One of the great things about working with a range of ages of clients is that I can share knowledge with a woman in her 30s to help her see what may lie ahead if she doesn’t change how she is seeing herself today. This particular period is giving me many opportunities to look at authenticity–how we see ourselves, how closely we are willing or not to listen to our inner voices and act from there. How much we all can fall into patterns of pleasing others, protecting others, trying to stay safe by altering our own words and behavior to gain that safety.
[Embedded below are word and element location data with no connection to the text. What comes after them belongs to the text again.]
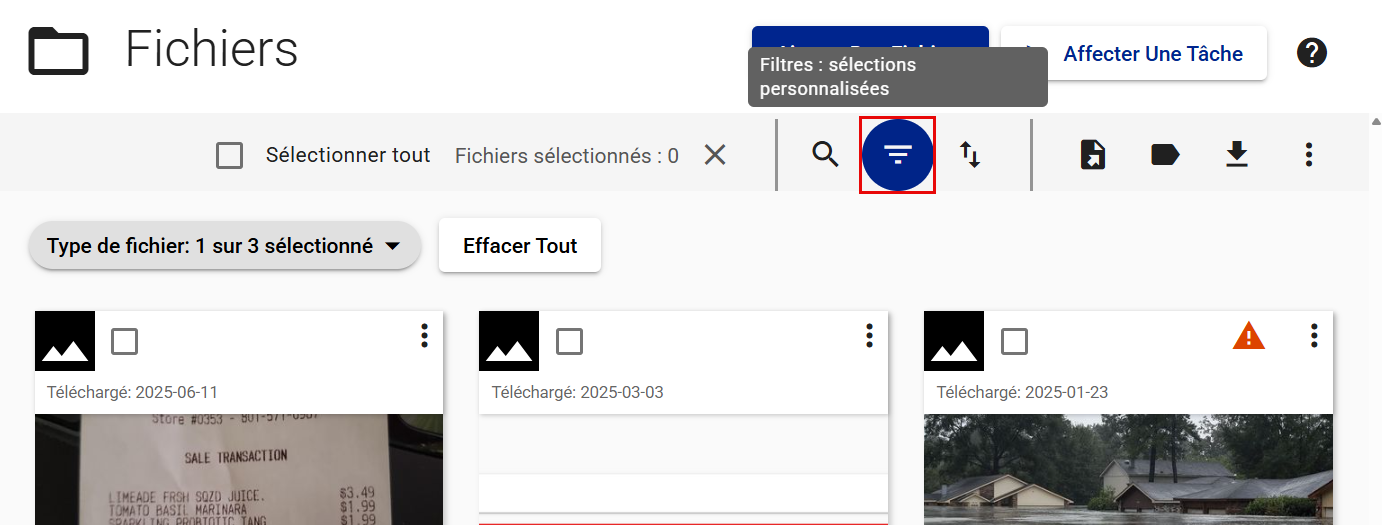Viewport: 1382px width, 525px height.
Task: Click the warning triangle on third file
Action: pyautogui.click(x=1248, y=337)
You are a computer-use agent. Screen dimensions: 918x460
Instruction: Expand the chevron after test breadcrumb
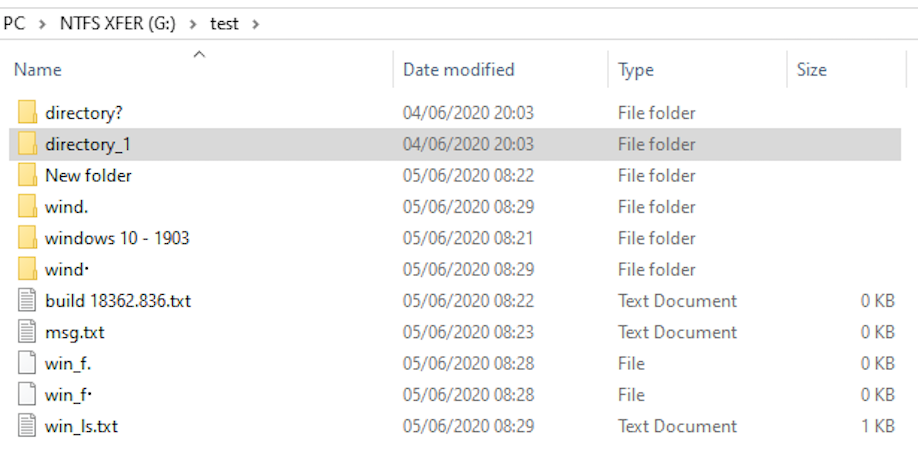tap(256, 23)
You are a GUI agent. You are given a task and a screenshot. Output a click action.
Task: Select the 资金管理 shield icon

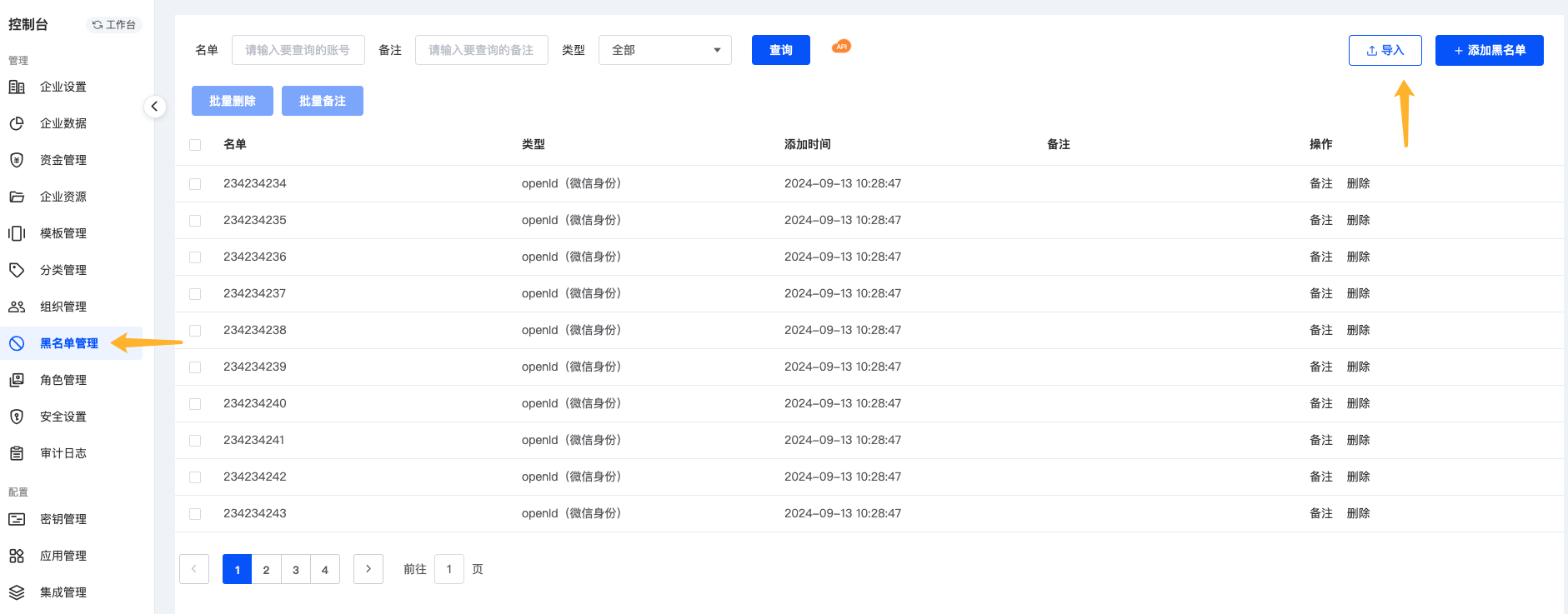point(17,160)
I’m here to tell you: It just doesn’t work. It is a false sense of safety to accommodate others in order to protect ourselves. That doesn’t mean walking around with entitlement and arrogance and a “me-first, me-only” attitude. It means suppressing that inner voice, spirit, that is telling us what works and what doesn’t work. It means feeling warning signals in our bodies and ignoring them. It means holding back and committing the “sin” of omission–not saying what we really think or feel so we don’t “lose” business, or “lose” favor, or “lose” a loved one.
Studying with John Demartini for the last 12 years has given me a great deal of awareness, and one of the most important understandings that is now unshakable in me: there is NEVER a loss without a gain. Not possible. Can’t happen.
So when I hold back and don’t speak my truth to avoid a “loss” then I am simply ignoring the truth that the sense of loss would simultaneously have its corresponding gain. When John says “Love is the synthesis and synchronicity of complementary opposites,” that is what he means. If by speaking my truth in a meeting, I lose the support of a person in the room–I absolutely know that I immediately gain the support of someone else (whether they are actually in the room, or somewhere in my energy field).
I am also convinced of something else: right decisions bring abundance. The more I live from the inside out, from my own authenticity, I see the expression of that in an awareness and experience of greater abundance in my life. Not just financial, but also in the abundance of shared love, warmth, opportunities, ideas, ways to engage in life fully that might have been there all along, but I couldn’t see them.
This is because acting from a place of protection–trying to act in a way that keeps me safe–puts others and their ideas ahead of me and what I truly would love in my life. I am acting from what I want from others, not from what I recognize and love within myself. Here is another truth I am convinced of: when I want something from someone, I can’t see who they really are! I can only see whether they do or don’t give me what I want. (I may have to write another whole piece on that one.)
So–what is it never too late to change? Our ability to go inside and really listen, really pay attention to our inner voice, our truth, that inspired place that knows what to do. It doesn’t matter if you are 8 or 80, going there brings its just reward.